Flavours and ancient traditions in a place where time seems to have stopped
The birth of the Borghetto dei Pescatori dates back to 1890, when some fishermen of Neapolitan origin settled with makeshift constructions in the area, which was not yet been completely reclaimed. Imagining the village at the time recalls wooden houses built on the sand, fishermen talking in Neapolitan dialect about the best fishing techniques, and a statue in Trani marble, placed in the centre of the square.
The statue depicts St. Nicholas and was donated by the Pious Association of St. Nicholas in the Basilica of Bari. A beautiful small masonry church is also dedicated to the Saint protector of fishermen.
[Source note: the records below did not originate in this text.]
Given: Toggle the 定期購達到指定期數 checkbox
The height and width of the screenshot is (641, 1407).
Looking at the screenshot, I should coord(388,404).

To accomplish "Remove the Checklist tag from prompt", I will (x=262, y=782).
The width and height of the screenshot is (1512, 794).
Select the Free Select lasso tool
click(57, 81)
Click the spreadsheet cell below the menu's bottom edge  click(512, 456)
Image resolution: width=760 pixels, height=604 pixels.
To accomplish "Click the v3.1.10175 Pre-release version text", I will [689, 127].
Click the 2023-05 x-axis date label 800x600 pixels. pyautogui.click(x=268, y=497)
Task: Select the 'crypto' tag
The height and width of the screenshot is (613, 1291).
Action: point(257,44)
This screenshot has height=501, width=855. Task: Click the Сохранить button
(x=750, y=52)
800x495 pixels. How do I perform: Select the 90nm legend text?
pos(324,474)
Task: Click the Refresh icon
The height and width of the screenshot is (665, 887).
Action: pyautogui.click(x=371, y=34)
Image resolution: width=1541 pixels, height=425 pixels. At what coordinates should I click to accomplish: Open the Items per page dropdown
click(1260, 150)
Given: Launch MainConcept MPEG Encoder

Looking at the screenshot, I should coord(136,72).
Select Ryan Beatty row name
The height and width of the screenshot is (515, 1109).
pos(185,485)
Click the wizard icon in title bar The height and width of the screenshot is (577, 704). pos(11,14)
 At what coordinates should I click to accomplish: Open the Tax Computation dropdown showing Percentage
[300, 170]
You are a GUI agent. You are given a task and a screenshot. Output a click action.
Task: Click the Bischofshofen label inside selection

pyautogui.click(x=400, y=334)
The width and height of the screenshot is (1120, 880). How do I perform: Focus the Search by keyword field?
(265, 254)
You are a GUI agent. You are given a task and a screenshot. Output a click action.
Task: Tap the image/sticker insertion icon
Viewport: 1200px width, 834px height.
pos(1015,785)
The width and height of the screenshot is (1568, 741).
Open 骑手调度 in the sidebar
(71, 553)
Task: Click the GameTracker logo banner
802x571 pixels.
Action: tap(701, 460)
The area was redeveloped in the early 1930s, and thanks to the intervention of the well-known writer of the time, Margherita Sarfatti, fishermen started having permanent homes. Today, the Borghetto looks like a group of two-storey houses located around the central square, where fishermen continue to be the protagonists of daily life in this characteristic corner of the Roman coast.
The cult of ancient traditions is intact: from the evocative procession of boats with the Madonna "Stella Maris" to the "Marriage with the Sea", with which the fishermen celebrate a symbolic union with the Virgin Mary, their protectress, up to the Sagra della tellina, the tasty appointment that, since 1963, has attracted Romans and tourists passionate about this exquisite seafood.